Arquitecto: Antonio Gascué Echeverria
Estilo: racionalista decó
Año: 1935





La estación de San Cristóbal: un ejemplo de racionalismo con influencias art déco. La estación de San Cristóbal constituye una de las manifestaciones más representativas de la arquitectura racionalista desarrollada en A Coruña durante la posguerra. Aunque tradicionalmente se ha descrito como un edificio de carácter neorrománico debido al tratamiento de sus fachadas, un análisis de su composición arquitectónica revela que su concepción responde fundamentalmente a los principios del racionalismo, enriquecidos con recursos formales propios del art déco. La adscripción al racionalismo se justifica por la claridad de la organización espacial y funcional del edificio, concebido para dar respuesta de forma eficiente al programa ferroviario. La composición de la planta, la jerarquización de los accesos, la diferenciación de los volúmenes según su función y la disposición racional de los espacios interiores responden a criterios funcionalistas, uno de los fundamentos esenciales del movimiento moderno.
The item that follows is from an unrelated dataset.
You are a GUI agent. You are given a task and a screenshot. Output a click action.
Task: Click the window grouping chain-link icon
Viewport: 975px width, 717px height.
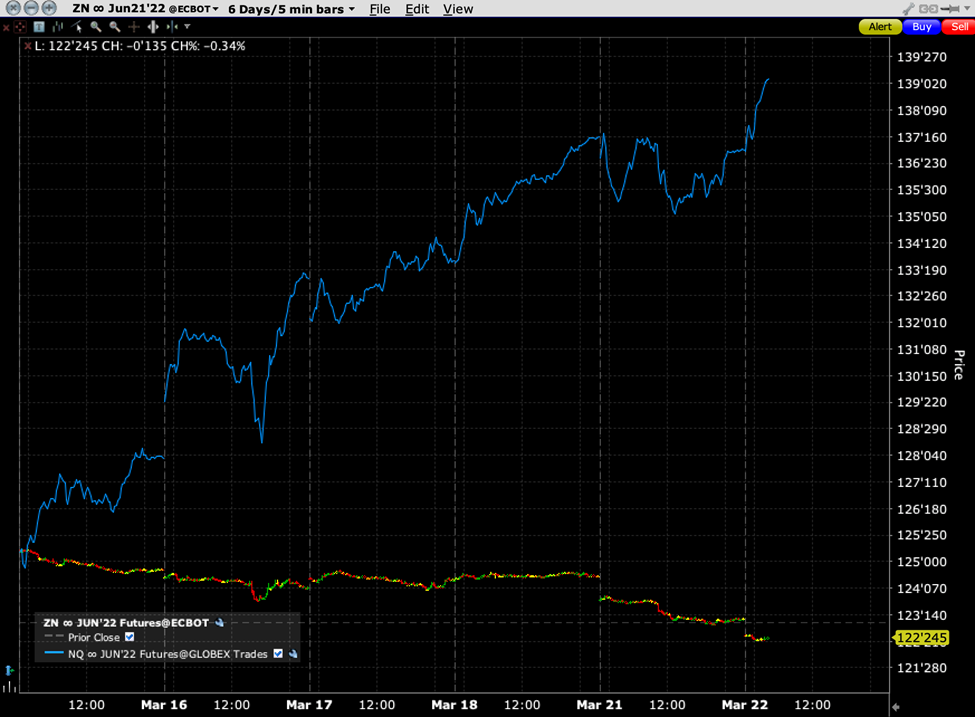(928, 8)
Desde el punto de vista compositivo, el edificio se caracteriza por la predominancia de volúmenes prismáticos de geometría sencilla, una marcada simetría en la fachada principal, el predominio de la horizontalidad y la ordenación regular de los huecos.
La decoración se reduce a elementos muy contenidos, subordinados a la arquitectura, alejándose del repertorio ornamental característico de los historicismos. A estos rasgos se suma una evidente influencia del art déco, perceptible en la estilización geométrica de determinados elementos, en el tratamiento escalonado de algunos volúmenes y en el diseño de ciertos detalles decorativos y carpinterías, que aportan monumentalidad sin romper con la sobriedad propia del racionalismo.
La frecuente identificación del edificio como neorrománico deriva principalmente del acabado exterior de las fachadas y del empleo puntual de recursos que evocan la arquitectura histórica, como la textura de la piedra o el tratamiento de algunos vanos. Sin embargo, estos elementos tienen un carácter superficial y representativo, sin alterar la concepción arquitectónica del conjunto. La estructura compositiva, la organización funcional y el lenguaje volumétrico permanecen claramente vinculados a la arquitectura racionalista.
Desde una perspectiva patrimonial, la estación de San Cristóbal debe entenderse como una obra de transición entre el racionalismo de entreguerras y la arquitectura oficial de la posguerra española, en la que el lenguaje moderno se adapta a las exigencias institucionales mediante la incorporación de acabados de inspiración historicista.
Su valor reside precisamente en esa síntesis entre funcionalidad, modernidad y representación, convirtiéndola en una pieza singular dentro del patrimonio arquitectónico del racionalismo coruñés.